The Schools2030 Global Forum was co-hosted by AKF and its partners UNICEF, the Regional Education and Learning Initiative (RELI), and the Government of Tanzania. Over the three days, many facets of education reform were explored, including: giving teachers the right tools to measure what matters in their classroom; promoting holistic skills like creativity, empathy and leadership; how schools can be supported to design practices and strategies that will improve learning outcomes; and how the things that work at school level can be applied at policy level to change practices globally.
Members of the Jamat in Tanzania had a chance to volunteer at the event, and took the opportunity to continue our community’s long tradition of volunteering for the greater good. In the recent past, Ismaili volunteers have supported many public events across the globe, including the Olympics, various marathons and sports events, global welfare conferences, and have offered aid to survivors of natural disasters and more.
We asked some of the Ismaili volunteers in Tanzania about their experiences supporting the Schools2030 Global Forum.
“It felt very interesting to sit at a conference where people value and want to make a difference in the education sector,” said Fatma Bhaloo. “I learned how education can be modified, I learned about how education can be structured in such a way that the students learn as efficiently and as comfortably as possible.”
Volunteer Iliyan Gilani reflected on his time as a ‘unique experience’ to be able to gain the skills he learnt at the conference. “I learned how to critically manage my time and be as attentive as possible in order to fulfil all the tasks given to me,” he said.

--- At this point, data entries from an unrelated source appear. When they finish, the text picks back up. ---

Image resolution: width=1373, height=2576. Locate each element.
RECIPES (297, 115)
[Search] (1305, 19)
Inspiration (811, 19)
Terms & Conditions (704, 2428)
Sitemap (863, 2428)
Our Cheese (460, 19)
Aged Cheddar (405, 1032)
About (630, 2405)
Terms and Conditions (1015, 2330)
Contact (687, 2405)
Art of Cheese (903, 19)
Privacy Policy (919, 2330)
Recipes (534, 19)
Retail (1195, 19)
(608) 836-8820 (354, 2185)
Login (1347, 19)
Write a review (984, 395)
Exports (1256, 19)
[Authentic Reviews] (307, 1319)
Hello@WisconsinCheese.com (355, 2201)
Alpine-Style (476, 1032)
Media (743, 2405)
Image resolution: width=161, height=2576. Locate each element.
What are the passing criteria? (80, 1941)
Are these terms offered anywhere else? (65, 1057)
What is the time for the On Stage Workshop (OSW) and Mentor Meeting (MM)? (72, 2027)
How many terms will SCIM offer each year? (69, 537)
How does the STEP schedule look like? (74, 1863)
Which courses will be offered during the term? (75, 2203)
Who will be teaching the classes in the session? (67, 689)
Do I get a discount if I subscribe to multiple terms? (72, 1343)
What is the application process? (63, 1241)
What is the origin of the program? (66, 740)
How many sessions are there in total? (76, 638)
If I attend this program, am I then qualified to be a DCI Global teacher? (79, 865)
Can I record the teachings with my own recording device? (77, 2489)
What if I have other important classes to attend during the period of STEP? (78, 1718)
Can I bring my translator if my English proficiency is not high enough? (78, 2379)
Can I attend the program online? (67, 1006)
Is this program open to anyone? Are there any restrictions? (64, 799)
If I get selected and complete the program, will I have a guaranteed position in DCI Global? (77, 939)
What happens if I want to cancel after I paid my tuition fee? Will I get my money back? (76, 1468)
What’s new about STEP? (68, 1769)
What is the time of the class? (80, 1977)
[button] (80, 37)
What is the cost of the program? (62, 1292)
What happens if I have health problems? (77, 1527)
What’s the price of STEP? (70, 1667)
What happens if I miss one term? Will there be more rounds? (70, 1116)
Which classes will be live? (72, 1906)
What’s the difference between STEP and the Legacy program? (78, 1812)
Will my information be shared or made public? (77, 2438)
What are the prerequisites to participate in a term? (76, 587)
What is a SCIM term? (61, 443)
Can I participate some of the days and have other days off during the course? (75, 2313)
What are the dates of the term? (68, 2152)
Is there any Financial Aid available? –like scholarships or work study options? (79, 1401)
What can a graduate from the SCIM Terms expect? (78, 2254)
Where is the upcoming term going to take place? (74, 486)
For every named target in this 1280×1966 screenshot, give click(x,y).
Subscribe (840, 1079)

Sara Rafiq Gilani described the experience as ‘amazing’ as she volunteered as a marquee usher. “I really loved to work with so many people and learnt so much about teachers and their continuous efforts to make sure students get a conducive and creative environment to learn,” said Sara.
The Schools2030 initiative collaborates with ten national governments, six global technical partners (including in research and design), one thousand schools, fifty-thousand teachers, and five hundred thousand learners.
Education is a fundamental human right. Everyone – every child and every young person should have access to quality education, regardless of where they live. Learning about subjects beyond the four walls of the classroom is also important, to ensure awareness of equality, diversity and pluralism. Schools2030 plays an important role here, since education changes people and people change the world.